SPPO:Efficient Long-sequence LLM Training via Adaptive Sequence Pipeline Parallel Offloading
Qiaoling Chen, Shenggui Li, Wei Gao, Peng Sun, Yonggang Wen, Tianwei Zhang
TL;DR
Long-sequence LLM training is limited by extreme GPU memory and compute demands. SPPO proposes Adaptive Sequence Pipeline Parallel Offloading, combining sequence-aware offloading with two-level activation management and an adaptive pipeline with a heuristic solver and multiplexed sequence partitioning. Empirical results show SPPO achieves up to $3.38x$ throughput improvements over state-of-the-art baselines and enables training of a 7B model with sequence lengths up to $4M$ tokens on $128$ GPUs, significantly expanding practical long-context capabilities. This work advances scalable LLM training by balancing memory and computation through targeted subsequence partitioning and adaptive scheduling, reducing resource requirements for ultra-long sequences.
Abstract
In recent years, Large Language Models (LLMs) have exhibited remarkable capabilities, driving advancements in real-world applications. However, training LLMs on increasingly long input sequences imposes significant challenges due to high GPU memory and computational demands. Existing solutions face two key limitations: (1) memory reduction techniques, such as activation recomputation and CPU offloading, compromise training efficiency; (2) distributed parallelism strategies require excessive GPU resources, limiting the scalability of input sequence length.
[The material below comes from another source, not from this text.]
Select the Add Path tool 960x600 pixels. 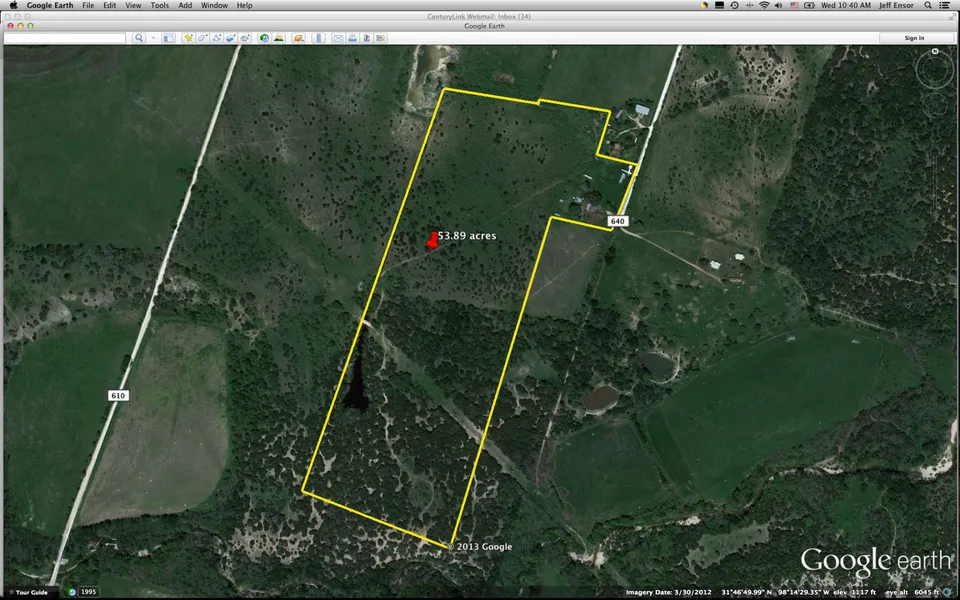click(x=216, y=38)
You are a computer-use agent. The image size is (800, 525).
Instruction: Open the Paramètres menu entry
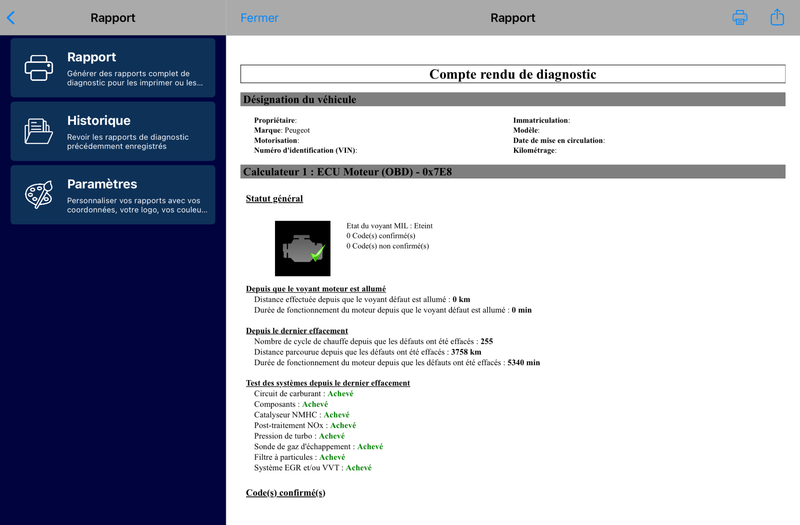pyautogui.click(x=113, y=194)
To address these gaps, we propose Adaptive Sequence Pipeline Parallel Offloading (SPPO), a novel LLM training framework that optimizes memory and computational resource efficiency for long-sequence training. SPPO introduces adaptive offloading, leveraging sequence-aware offloading, and two-level activation management to reduce GPU memory consumption without degrading the training efficiency. Additionally, SPPO develops an adaptive pipeline scheduling approach with a heuristic solver and multiplexed sequence partitioning to improve computational resource efficiency. Experimental results demonstrate that SPPO achieves up to 3.38x throughput improvement over Megatron-LM and DeepSpeed, realizing efficient training of a 7B LLM with sequence lengths of up to 4M tokens on only 128 A100 GPUs.